Em outro momento ele disse que a ideia de que o psicótico não “faz transferência” é uma falácia, e que o trabalho na clínica da psicose deve ser feito na transferência e não com a transferência; a diferença seria na relação de aproximação com a situação clínica. Enquanto que algum distanciamento seja efetivamente importante, no trabalho com a psicose perde-se qualidade se essa distância for perpetuamente mantida. Transferência aqui devendo ser entendida não tanto no sentido estrito que Reich dá ao termo, mas num sentido mais freudiano de afeto, daquilo que afetará a pessoa. Depois, ele trouxe uma consideração que pareceu importante (mas que eu ainda não tenho elementos e estudos o suficiente para avaliar), que iniciou com a pergunta “o que é núcleo psicótico?”; uma pessoa respondeu “quando a pessoa tem um traço psicótico”, e disso se seguiu um pequeno diálogo sobre se o psicótico tem ou não traços psicóticos (no sentido de que, se é psicótico, não tem traços, é psicótico) que eu ou não achei relevante ou não consegui acompanhar; ao final desse pequeno diálogo, o Henrique disse “eu acho que ‘núcleo psicótico’ é um nome equivocado para dar a algo que tem outro nome, que aí sim a gente poderia pensar melhor: núcleo infantil”. Justificando essa afirmação, ele trouxe que para Freud a definição entre neurose e psicose acontece na fase do Complexo de Édipo, pois é nela que haverá “uma coisa importante, o reconhecimento da lei, aonde uma criança, em função da interferência da função (…) paterna intervem e faz com que essa criança perceba que ali há um limite para ela”; pois, na ideia do Complexo de Édipo, a criança ama a pessoa que faz a função de mãe e é a pessoa que faz a função de pai que impedirá a consumação desse amor – isso seria a introjeção da lei. O psicótico, então, seria aquela pessoa que mesmo reconhecendo-a não aceita essa lei como limite. Aqui é onde a minha pouca leitura de Deleuze e Guattari faz eco e não consigo achar essa explicação baseada no Complexo de Édipo convincente; não é negar a existência desse comportamento, mas sim negar que esse comportamento seja universal e advindo de estruturas inerentes da psiquê humana. O Henrique também apontou que na teoria freudiana há uma problemática em relação ao gênero da pessoa, pois o Complexo de Édipo só se processaria dessa forma em indivíduos homens, pois nas mulheres o pai não instituiria a introjeção da lei, visto que ele não se sentiria ameaçado pela presença da filha e sua relação com a mãe.

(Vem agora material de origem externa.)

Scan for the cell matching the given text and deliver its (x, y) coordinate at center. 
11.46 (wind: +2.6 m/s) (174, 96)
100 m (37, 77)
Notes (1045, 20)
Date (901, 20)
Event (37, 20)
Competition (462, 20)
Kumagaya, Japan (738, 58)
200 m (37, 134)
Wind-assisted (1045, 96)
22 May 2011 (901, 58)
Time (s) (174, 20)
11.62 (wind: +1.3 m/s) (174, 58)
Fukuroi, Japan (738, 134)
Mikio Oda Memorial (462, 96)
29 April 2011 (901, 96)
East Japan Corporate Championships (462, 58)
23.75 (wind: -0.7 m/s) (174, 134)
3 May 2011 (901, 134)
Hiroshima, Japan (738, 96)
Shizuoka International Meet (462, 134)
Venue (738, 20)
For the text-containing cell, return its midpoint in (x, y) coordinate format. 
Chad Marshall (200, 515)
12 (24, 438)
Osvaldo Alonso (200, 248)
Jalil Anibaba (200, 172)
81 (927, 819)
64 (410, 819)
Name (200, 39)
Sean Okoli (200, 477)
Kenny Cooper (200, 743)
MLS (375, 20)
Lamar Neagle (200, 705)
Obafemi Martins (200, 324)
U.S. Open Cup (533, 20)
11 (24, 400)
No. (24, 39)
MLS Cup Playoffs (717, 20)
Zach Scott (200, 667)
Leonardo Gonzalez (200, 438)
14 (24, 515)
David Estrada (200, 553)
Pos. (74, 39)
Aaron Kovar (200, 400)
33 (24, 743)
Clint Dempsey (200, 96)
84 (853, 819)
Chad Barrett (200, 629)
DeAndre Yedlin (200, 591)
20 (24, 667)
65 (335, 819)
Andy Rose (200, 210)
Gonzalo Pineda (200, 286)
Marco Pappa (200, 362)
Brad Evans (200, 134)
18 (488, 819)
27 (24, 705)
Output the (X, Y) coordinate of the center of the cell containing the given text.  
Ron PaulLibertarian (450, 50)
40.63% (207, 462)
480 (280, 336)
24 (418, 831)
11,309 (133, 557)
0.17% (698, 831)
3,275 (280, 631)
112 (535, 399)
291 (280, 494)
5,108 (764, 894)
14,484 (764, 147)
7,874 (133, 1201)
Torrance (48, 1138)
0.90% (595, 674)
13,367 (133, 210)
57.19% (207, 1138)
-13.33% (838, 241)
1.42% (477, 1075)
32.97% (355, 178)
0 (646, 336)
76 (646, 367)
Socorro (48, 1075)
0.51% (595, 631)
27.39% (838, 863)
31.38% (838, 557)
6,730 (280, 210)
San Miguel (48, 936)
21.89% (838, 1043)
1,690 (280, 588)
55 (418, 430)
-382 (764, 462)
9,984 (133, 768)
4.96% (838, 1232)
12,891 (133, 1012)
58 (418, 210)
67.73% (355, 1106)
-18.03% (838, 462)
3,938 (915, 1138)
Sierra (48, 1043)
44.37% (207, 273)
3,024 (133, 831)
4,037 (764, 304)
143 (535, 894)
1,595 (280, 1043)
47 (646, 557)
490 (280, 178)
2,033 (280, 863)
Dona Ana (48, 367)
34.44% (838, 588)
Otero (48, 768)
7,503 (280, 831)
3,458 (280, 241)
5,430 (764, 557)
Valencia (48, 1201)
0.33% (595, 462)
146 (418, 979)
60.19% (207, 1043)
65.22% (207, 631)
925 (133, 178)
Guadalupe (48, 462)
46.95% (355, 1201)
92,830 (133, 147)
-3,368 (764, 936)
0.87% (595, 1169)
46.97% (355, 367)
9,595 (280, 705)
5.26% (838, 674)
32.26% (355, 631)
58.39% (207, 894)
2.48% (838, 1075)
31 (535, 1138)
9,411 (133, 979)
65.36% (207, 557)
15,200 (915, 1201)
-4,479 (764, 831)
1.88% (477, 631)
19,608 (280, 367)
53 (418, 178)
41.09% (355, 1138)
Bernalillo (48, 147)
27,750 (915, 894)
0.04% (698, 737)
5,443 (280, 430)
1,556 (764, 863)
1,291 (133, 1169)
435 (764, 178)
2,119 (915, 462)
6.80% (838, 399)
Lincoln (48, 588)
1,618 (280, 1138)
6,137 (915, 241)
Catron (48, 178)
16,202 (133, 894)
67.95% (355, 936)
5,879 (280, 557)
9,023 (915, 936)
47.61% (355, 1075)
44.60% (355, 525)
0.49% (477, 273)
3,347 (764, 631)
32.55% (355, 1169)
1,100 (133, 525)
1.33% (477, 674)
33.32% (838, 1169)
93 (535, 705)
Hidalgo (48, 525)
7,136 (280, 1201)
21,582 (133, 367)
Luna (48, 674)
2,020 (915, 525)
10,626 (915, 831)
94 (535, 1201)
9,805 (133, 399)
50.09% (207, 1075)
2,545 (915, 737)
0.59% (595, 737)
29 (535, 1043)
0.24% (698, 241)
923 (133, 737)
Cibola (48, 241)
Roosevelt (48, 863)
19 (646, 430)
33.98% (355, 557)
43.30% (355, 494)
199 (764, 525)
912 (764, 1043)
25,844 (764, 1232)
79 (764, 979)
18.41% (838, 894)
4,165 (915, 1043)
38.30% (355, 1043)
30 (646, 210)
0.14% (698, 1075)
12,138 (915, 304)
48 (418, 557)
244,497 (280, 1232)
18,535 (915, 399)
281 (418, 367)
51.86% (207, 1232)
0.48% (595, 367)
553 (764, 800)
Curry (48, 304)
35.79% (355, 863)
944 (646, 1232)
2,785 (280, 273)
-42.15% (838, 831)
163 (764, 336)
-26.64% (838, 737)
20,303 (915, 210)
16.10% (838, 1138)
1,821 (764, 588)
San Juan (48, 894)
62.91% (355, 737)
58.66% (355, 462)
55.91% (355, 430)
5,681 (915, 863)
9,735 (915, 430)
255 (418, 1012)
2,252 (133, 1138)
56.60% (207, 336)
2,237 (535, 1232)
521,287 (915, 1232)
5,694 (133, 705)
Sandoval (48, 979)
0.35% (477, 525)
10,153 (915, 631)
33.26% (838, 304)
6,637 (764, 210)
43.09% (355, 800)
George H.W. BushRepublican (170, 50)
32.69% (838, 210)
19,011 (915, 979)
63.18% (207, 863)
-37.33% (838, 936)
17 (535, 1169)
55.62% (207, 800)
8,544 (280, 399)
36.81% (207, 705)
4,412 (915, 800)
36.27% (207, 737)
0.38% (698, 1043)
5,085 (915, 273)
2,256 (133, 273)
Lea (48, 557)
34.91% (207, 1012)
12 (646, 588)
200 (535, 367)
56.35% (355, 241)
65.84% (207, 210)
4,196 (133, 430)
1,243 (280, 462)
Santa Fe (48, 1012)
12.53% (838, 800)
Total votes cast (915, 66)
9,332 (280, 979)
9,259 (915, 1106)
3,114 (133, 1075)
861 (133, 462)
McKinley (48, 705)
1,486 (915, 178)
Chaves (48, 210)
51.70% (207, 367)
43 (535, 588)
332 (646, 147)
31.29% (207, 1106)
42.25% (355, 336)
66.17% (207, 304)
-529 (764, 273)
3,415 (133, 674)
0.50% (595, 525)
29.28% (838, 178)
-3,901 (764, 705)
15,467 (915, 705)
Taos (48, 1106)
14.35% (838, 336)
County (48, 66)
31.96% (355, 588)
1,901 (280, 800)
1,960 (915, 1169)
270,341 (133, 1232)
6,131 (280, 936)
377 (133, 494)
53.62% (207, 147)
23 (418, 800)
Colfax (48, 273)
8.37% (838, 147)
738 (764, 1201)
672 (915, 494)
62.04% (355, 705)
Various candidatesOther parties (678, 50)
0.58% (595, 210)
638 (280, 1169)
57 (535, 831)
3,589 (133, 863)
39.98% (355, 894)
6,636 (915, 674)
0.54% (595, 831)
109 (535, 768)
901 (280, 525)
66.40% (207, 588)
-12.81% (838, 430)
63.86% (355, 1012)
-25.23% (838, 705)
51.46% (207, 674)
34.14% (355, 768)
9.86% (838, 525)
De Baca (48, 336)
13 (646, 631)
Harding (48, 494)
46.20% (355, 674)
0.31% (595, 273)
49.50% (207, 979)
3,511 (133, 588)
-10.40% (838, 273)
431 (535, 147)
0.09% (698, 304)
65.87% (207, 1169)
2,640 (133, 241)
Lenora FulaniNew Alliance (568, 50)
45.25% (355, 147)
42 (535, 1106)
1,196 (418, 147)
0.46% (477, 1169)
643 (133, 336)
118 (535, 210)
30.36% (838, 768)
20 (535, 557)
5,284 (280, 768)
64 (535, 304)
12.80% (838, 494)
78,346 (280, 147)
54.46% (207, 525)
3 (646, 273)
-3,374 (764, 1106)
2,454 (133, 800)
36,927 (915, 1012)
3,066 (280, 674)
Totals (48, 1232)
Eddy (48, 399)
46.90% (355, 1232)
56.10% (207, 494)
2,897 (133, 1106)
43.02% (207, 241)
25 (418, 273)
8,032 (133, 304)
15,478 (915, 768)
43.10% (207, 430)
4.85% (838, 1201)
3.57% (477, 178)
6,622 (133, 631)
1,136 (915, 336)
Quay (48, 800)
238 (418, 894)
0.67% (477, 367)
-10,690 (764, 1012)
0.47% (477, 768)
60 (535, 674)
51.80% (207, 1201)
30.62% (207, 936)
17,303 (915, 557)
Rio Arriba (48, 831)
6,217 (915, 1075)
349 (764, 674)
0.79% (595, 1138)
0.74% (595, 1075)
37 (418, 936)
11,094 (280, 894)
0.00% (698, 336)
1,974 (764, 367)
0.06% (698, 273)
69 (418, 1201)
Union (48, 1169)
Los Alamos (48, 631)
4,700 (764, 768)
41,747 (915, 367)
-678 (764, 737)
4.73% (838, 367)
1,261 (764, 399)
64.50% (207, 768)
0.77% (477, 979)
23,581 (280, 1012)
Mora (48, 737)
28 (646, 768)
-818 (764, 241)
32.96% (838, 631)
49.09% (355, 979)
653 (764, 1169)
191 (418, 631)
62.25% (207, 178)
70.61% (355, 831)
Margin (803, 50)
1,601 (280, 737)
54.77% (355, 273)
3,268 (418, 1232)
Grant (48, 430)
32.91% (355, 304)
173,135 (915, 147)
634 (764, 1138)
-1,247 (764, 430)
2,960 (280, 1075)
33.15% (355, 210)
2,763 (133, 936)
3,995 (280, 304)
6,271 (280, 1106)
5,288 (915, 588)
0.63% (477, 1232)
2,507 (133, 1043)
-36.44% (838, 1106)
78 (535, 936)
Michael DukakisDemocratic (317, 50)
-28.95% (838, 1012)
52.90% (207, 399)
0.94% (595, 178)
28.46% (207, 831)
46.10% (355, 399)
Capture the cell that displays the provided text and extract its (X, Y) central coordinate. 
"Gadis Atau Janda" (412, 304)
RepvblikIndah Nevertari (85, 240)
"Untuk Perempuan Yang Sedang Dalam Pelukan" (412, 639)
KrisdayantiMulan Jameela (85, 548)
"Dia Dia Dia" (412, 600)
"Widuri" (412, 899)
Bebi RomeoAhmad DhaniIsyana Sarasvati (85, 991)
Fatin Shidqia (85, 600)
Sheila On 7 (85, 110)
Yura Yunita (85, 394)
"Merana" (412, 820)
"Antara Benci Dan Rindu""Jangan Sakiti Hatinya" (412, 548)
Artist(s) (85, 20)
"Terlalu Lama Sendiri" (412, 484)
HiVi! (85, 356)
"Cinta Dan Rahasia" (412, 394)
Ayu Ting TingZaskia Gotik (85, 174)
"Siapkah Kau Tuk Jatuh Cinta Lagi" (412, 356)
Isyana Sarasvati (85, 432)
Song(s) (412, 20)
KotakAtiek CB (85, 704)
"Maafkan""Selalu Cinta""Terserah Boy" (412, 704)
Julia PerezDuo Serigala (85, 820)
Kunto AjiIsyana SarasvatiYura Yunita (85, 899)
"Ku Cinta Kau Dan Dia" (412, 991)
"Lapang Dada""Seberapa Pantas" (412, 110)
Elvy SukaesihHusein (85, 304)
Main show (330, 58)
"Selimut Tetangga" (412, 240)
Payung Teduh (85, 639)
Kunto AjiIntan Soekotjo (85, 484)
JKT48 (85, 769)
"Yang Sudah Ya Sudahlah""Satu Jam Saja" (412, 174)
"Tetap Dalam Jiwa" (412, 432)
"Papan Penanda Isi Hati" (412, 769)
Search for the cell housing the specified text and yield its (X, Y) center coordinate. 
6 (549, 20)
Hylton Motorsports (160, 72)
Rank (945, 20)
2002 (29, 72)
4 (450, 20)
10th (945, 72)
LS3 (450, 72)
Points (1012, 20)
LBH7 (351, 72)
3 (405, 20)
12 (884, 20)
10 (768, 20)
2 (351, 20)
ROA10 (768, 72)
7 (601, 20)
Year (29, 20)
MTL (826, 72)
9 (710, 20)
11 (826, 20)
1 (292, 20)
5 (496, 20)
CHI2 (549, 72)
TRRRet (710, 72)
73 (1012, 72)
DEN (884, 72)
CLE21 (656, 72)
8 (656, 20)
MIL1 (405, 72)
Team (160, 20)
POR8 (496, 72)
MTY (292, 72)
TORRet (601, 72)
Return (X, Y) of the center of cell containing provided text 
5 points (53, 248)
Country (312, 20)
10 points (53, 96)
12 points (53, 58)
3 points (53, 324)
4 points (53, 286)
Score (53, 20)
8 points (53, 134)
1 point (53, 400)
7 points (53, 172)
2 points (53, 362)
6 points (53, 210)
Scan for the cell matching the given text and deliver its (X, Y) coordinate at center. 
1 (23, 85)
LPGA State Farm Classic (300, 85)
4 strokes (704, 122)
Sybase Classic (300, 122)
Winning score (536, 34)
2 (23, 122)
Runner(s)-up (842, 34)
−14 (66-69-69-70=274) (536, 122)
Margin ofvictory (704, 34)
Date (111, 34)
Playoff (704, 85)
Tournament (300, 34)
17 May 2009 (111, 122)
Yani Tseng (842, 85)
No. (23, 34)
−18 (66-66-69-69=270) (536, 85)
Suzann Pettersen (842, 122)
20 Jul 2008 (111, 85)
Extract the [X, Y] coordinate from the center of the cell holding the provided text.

Um pouco mais pra frente ele trouxe uma história que eu achei muito interessante (reproduzo aqui com um mínimo de edição, apenas para adaptar a fala ao escrito, mas não alterei a substância nem acrescentei palavras, exceto quando indicado em colchetes): “Eu não esqueço nunca do Morton Herkoswitz, que eu assisti lá em Montevidéu nos 100 anos de Reich, que ele chega e fala o seguinte: estava eu (porque ele foi aluno do Reich) lá, e aí estava o Lowen, o Baker e o Reich conversando, e eu ali de butuca ligada, um moleque, aí o Lowen estava falando, que o trabalho dele estava sendo muito legal, que ele havia conseguido produzir vários genitais [no sentido de tornar pacientes de caráteres neuróticos em pacientes de caráter genital, a ideia de Reich de saúde/saudável], aí o Baker falou ‘eu também já consegui muitos genitais no meu processo terapêutico’ (e quando você fala que você já conseguiu produzir genitais, por definição você já é genital, e como todos os dois passaram pela mão do Reich, Reich teoricamente produziu a genitalidade dos dois). Aí [perguntaram] ‘e você mestre? E você Reich?’, aí ele olha e fala ‘cara, eu não consegui nunca ser genital; pior de tudo, eu nunca consegui fazer paciente nenhum virar genital, isso é uma ideia minha’. Pode ser uma piada, mas é uma piada bem interessante”. Acredito que o que o Henrique quis trazer com esse exemplo foram duas coisas: primeiro, apontar como, dentro da sua interpretação da teoria reichiana, não existe uma pessoa que seja de caráter genital, essa ideia funcionando mais como o conceito de limite na matemática, ou seja, é algo do qual sempre podemos nos aproximar mas nunca efetivamente chegar; segundo, apontar como existem muitos terapeutas que interpretam de forma equivocada a teoria reichiana. Assim como o próprio Henrique, não sei dizer se a história é efetivamente um fato ou somente uma piada, mas ela certamente ilustra bem esses pontos.